Then, in 2023, he changed his destination to the Pyrenees. The catalyst was Joan Rovira, a historian who has spent many decades investigating the Catalan drove roads. The first written record of the Camí ramader de Marina, he says, dates to 25 August 1055. Both men would like to see the track come back to life and this weekend’s Festival is part of that effort.
Often, transhumance events are included in the tourist calendar, and why not? But here at Santa Eulàlia the festival is low-key, the details only announced a fortnight in advance. The festival focusses on transmitting knowledge to future generations, so everyone except me has a connection with livestock farming. At first, given that I am going to be talking about rewilding, I feel like a wolf in the sheep fold, but my talk is well received, and I soon relax.
At the end of the day, I even have a cordial chat with the shepherd and anti-bear activist José-Lluís Castell, known as Pubill. His father, he tells me, started with twelve sheep. Pubill now has ten thousand. His sheep still go from the farm in Areny to the mountains on foot, this year to the Vall de Boí. He has been coming to the Festival of Transhumance since the beginning.

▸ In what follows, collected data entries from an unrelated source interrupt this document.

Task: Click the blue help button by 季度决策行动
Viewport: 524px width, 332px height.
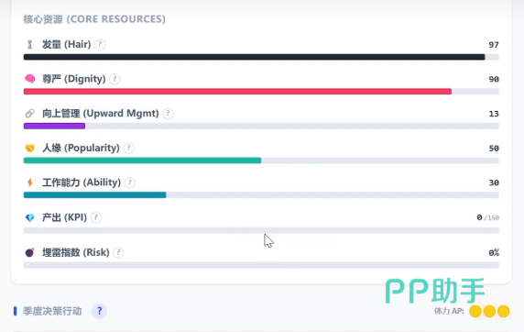Action: (99, 311)
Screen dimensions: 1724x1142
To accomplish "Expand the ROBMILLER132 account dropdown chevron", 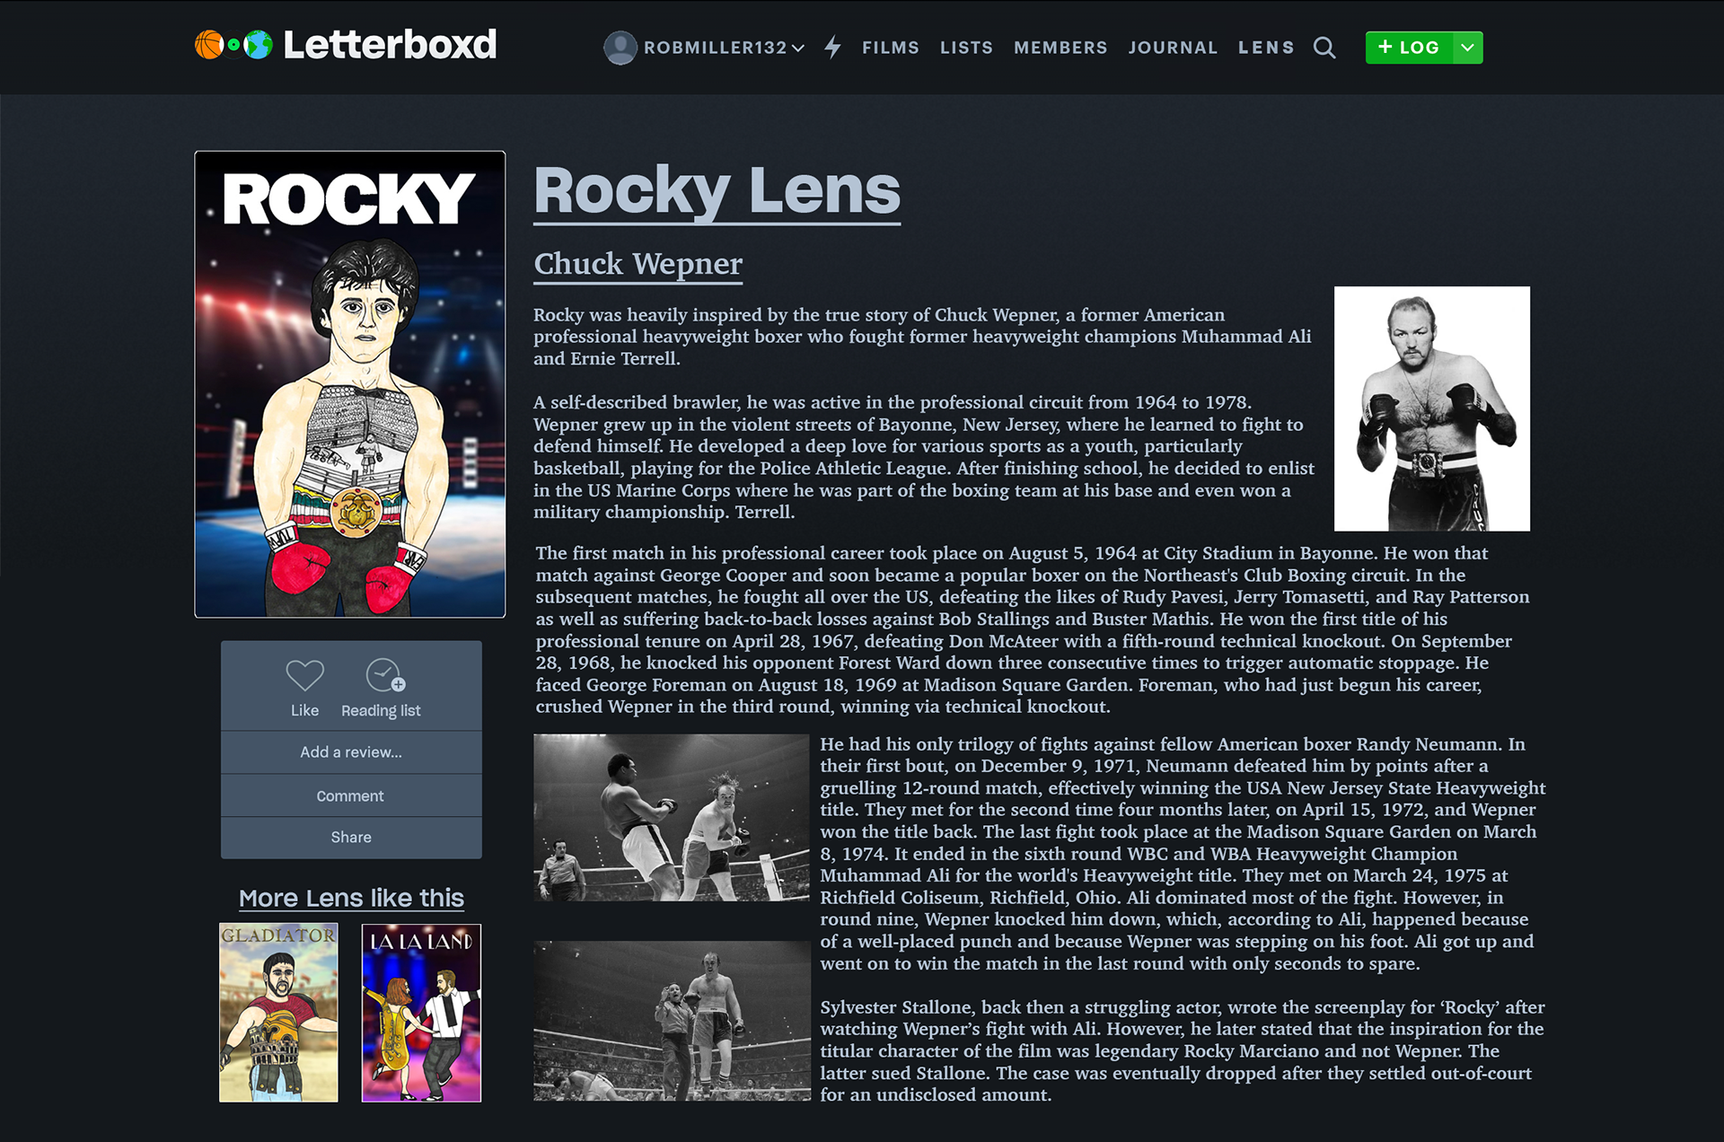I will pyautogui.click(x=797, y=48).
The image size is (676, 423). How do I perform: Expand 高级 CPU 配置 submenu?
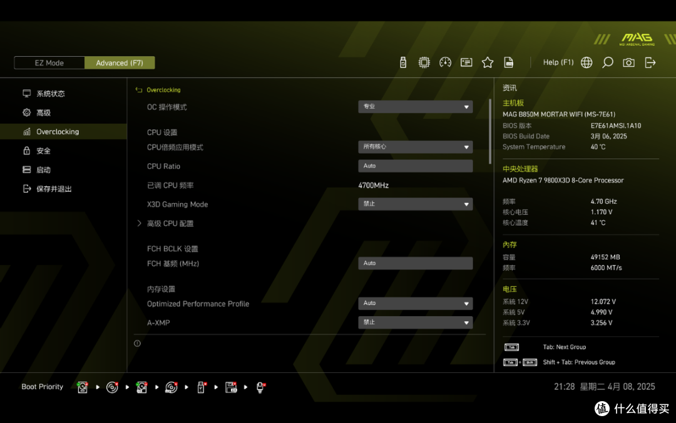[x=170, y=224]
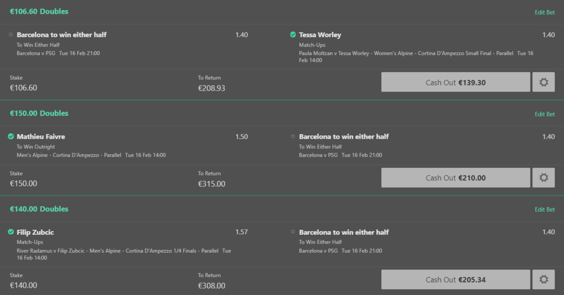Open cash out settings gear for €139.30 bet

(544, 82)
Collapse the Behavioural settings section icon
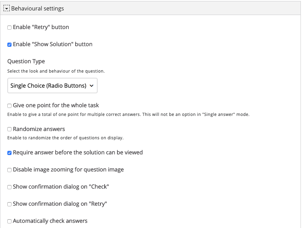The width and height of the screenshot is (304, 228). tap(6, 8)
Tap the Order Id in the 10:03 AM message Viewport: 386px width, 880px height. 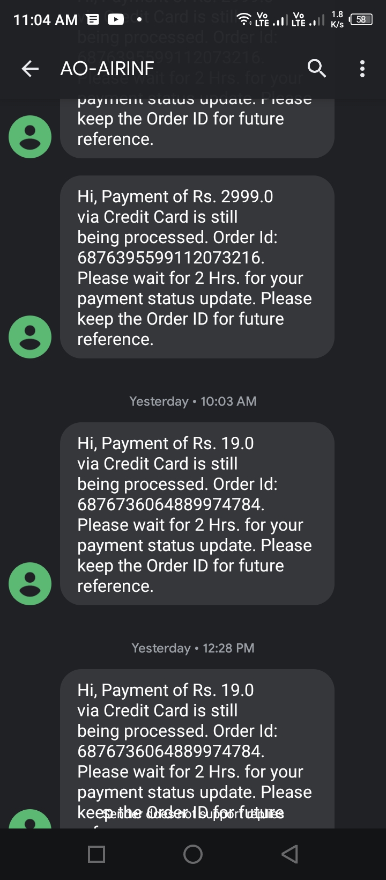170,504
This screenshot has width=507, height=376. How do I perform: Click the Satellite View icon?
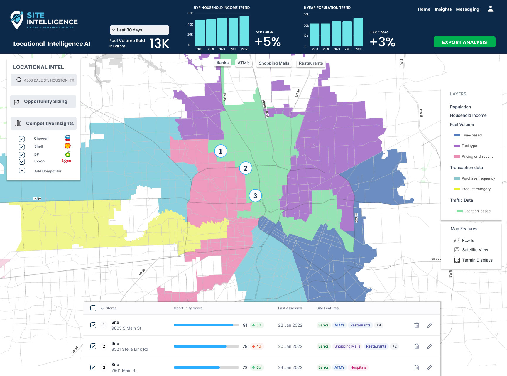pyautogui.click(x=457, y=250)
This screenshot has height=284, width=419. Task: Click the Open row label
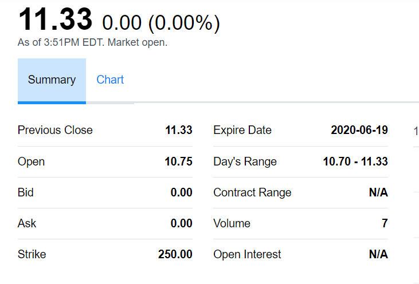click(x=31, y=161)
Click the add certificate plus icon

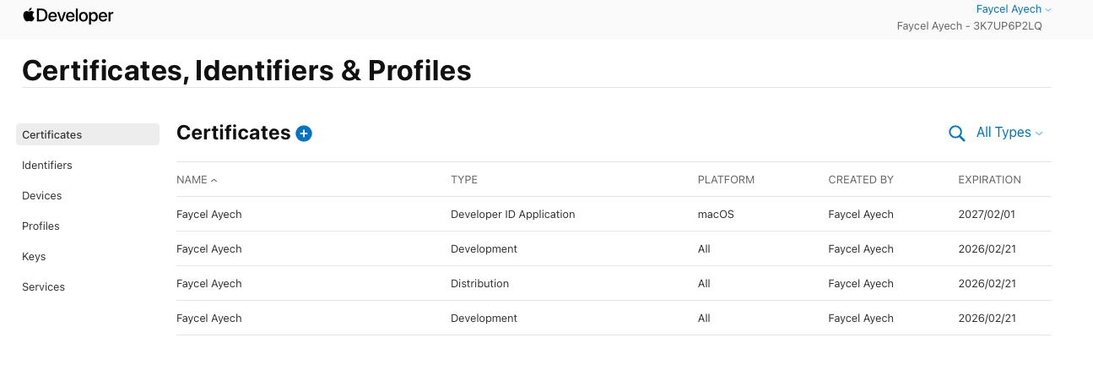tap(304, 134)
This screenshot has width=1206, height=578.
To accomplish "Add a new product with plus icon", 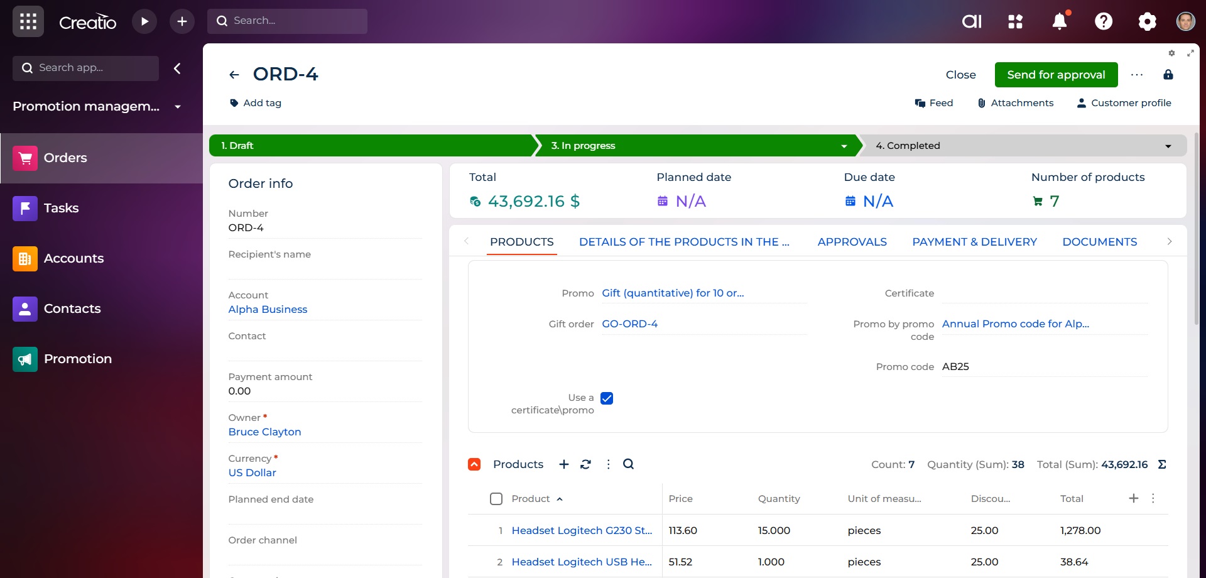I will tap(564, 464).
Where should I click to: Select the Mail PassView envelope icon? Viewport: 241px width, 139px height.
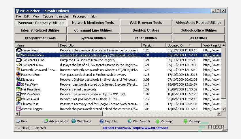pos(18,89)
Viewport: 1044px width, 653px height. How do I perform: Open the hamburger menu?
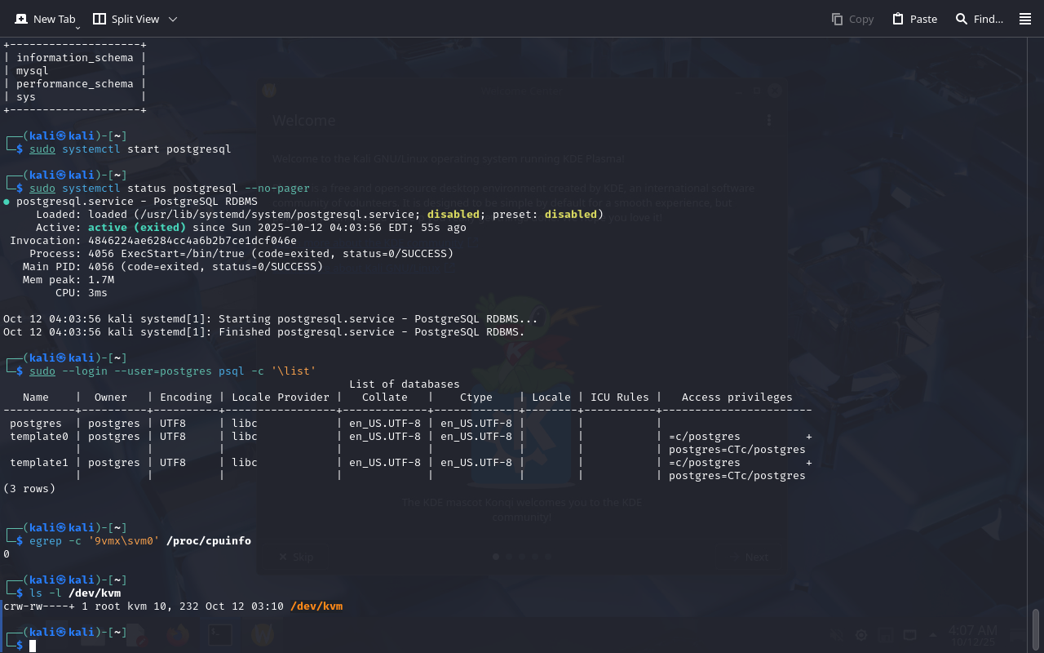click(x=1025, y=19)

Other participants tell me that he lives for his sheep. Despite the size of the enterprise, they are not just a means of making money; he gets his hands dirty.
I also learn that the length of Dani’s transhumance means that he needs to consider nutrition carefully, much more so than if the journey only took three days. This is why he has asked the University of Lleida and two feed manufacturers, Coop Salelles and Tecnovit, for advice. The first problem is that the animals spend much of their day walking, preventing grazing. Moreover, they pass through four different ecosystems, so each week their dietary needs differ. To combat any deficit, the goats are given specially produced supplements.
The second problem is water. In the past, each village had a well or water was channelled from a river into a trough. Both wells and troughs are now dry. So, the herd must make do with tap water. But the goats do not like the smell of chlorine and refuse to drink more than a minimum. To combat this problem, the technicians add molasses from sugar beet, along with nutrients and vinegar to the water. It is a potion which is both attractive to the goats and a good supplement for the journey. It’s their Aquarius, says Dani.
There is also a presentation on treating animals with herbs rather than synthetic medicines. It is commonly recognised that sick animals will seek out specific plants. It is now possible to buy concentrates derived from those plants which will have the same effect, says Raquel Servitja.
The conference ends with a homage to Ernest Sitjes who has been a shepherd for more than half a century. Ernest’s other talent is musical, and the evening continues with dancing accompanied by him singing and playing accordion and drums. More musicians arrive and an improvised orchestra adds four accordions, a violin, and a cajón. Supper starts with a rousing chorus of ‘Quina taula tan ben parada – What a well-dressed table’. A good time is had by all.